Protected area in Berkshire, England

Greenham and Crookham Commons are two adjoining public park areas of 280.5 ha common land designated as a biological Site of Special Scientific Interest (SSSI) in the civil parishes of Greenham and Thatcham, on the southern outskirts of Newbury in the English county of Berkshire, home to a variety of rare wildlife (such as the Northern pool frog).

==Public park==
In 1997, Greenham and Crookham Commons were designated as public parkland. Cattle from local farms are permitted to graze the Commons and often stray onto the adjacent Burys Bank Road.

==Site of Special Scientific Interest==
The SSSI is in several areas and it is part of the 444 ha Greenham and Crookham Commons nature reserve, which is owned by West Berkshire Council and managed by the Berkshire, Buckinghamshire and Oxfordshire Wildlife Trust.

The two commons have the largest area of heathland and acid grassland in the county and other habitats are gorse scrub, broadleaved woodland and water-logged alder valleys. There is a rich variety of invertebrates, such as the white admiral, purple emperor and silver-washed fritillary woodland butterflies.

==History==
===Pre-20th century===
The area has been common grazing land for the parishes since Norman times. Besides the grazing of local animals, the commons were used for troop movements during the English Civil War and in the eighteen and nineteenth centuries.

===World War II and Cold War===

The area became a Royal Air Force station called RAF Greenham Common in 1942; it was used by both the Royal Air Force and United States Army Air Forces during the Second World War and the United States Air Force during the Cold War, also as a base for nuclear weapons. In the 1980s, the commons therefore became the location of the Women's Peace Camp, but following the closure of the base in September 1992, it was opened to the public as a nature reserve in April 2000.

__Questions__:
**1.** Reproduce the stretch of the Greenham and Crookham Commons text from "The two commons" through "and nineteenth centuries.".
**2.** List every habitat type that the Greenham and Crookham Commons text names on the two commons.

__Data shown__:
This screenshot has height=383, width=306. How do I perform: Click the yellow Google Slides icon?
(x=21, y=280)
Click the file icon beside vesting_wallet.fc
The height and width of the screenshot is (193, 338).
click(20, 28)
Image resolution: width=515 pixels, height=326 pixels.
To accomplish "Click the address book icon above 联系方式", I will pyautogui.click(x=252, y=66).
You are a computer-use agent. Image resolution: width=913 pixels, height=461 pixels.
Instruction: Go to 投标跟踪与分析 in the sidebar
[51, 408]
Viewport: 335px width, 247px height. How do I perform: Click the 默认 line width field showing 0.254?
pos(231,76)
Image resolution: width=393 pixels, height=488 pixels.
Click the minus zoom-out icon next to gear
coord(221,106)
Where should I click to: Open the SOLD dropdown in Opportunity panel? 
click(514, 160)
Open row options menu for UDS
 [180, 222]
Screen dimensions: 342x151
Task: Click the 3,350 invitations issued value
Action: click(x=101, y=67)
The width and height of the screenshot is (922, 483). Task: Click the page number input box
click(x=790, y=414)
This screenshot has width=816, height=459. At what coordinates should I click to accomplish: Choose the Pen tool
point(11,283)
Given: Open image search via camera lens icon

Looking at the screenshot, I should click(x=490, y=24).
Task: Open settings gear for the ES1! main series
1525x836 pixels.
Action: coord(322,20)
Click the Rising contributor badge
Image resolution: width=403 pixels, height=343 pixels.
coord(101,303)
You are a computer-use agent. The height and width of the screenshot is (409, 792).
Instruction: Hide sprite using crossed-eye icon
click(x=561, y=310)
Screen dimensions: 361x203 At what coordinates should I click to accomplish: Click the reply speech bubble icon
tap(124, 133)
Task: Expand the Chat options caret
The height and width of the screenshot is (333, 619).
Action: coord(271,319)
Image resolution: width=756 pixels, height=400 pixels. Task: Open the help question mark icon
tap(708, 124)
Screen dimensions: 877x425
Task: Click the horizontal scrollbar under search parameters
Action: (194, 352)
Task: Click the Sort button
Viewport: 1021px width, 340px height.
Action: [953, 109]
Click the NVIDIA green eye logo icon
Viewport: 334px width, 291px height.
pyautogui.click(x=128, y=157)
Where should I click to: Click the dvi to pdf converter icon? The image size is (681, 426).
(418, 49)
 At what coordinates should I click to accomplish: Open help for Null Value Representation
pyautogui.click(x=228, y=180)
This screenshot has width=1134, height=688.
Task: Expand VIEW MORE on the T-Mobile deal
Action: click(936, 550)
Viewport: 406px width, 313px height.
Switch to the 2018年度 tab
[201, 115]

__Response list__:
**1.**
The two commons have the largest area of heathland and acid grassland in the county and other habitats are gorse scrub, broadleaved woodland and water-logged alder valleys. There is a rich variety of invertebrates, such as the white admiral, purple emperor and silver-washed fritillary woodland butterflies.

==History==
===Pre-20th century===
The area has been common grazing land for the parishes since Norman times. Besides the grazing of local animals, the commons were used for troop movements during the English Civil War and in the eighteen and nineteenth centuries.

**2.**
- heathland
- acid grassland
- gorse scrub
- broadleaved woodland
- water-logged alder valleys